» **WORK ORDER**:
Below are records; copy every line in them that holds the word "resolution".

════════════════

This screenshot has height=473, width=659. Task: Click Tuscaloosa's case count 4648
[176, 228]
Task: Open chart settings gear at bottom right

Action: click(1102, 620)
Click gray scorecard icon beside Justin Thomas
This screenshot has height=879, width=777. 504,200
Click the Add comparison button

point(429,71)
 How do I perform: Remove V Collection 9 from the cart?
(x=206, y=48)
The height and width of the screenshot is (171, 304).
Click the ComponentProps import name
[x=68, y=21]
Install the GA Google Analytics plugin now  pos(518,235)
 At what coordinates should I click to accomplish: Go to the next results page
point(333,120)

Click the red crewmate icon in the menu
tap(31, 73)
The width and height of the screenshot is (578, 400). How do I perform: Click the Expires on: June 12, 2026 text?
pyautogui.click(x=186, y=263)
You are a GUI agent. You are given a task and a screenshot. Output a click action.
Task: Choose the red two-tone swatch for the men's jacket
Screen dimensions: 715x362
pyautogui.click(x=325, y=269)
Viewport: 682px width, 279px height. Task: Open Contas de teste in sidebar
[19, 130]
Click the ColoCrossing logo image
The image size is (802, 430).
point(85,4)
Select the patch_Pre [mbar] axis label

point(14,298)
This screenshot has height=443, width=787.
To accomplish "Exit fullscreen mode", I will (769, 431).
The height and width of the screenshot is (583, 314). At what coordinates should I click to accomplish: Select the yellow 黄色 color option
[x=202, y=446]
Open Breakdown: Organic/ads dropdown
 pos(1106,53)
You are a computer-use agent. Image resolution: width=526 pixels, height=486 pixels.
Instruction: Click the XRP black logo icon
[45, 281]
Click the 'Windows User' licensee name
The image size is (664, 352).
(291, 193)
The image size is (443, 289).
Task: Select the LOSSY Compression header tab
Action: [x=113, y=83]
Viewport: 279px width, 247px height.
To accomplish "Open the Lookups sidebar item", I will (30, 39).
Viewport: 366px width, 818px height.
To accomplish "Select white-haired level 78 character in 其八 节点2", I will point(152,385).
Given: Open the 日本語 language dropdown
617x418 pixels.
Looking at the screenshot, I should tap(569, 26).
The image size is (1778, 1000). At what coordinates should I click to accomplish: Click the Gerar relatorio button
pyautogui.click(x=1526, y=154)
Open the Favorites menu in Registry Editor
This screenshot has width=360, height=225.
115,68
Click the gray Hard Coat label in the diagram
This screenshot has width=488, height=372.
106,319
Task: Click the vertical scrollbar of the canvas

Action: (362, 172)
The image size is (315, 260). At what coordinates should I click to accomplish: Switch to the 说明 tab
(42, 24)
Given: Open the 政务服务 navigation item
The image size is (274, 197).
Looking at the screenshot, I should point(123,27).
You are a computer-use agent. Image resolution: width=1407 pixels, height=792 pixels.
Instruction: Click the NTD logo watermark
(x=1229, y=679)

════════════════

» **ANSWER TO THE PROBLEM**:
You are a computer-use agent. Image resolution: width=526 pixels, height=486 pixels.
You are a computer-use agent. Image resolution: width=1407 pixels, height=792 pixels.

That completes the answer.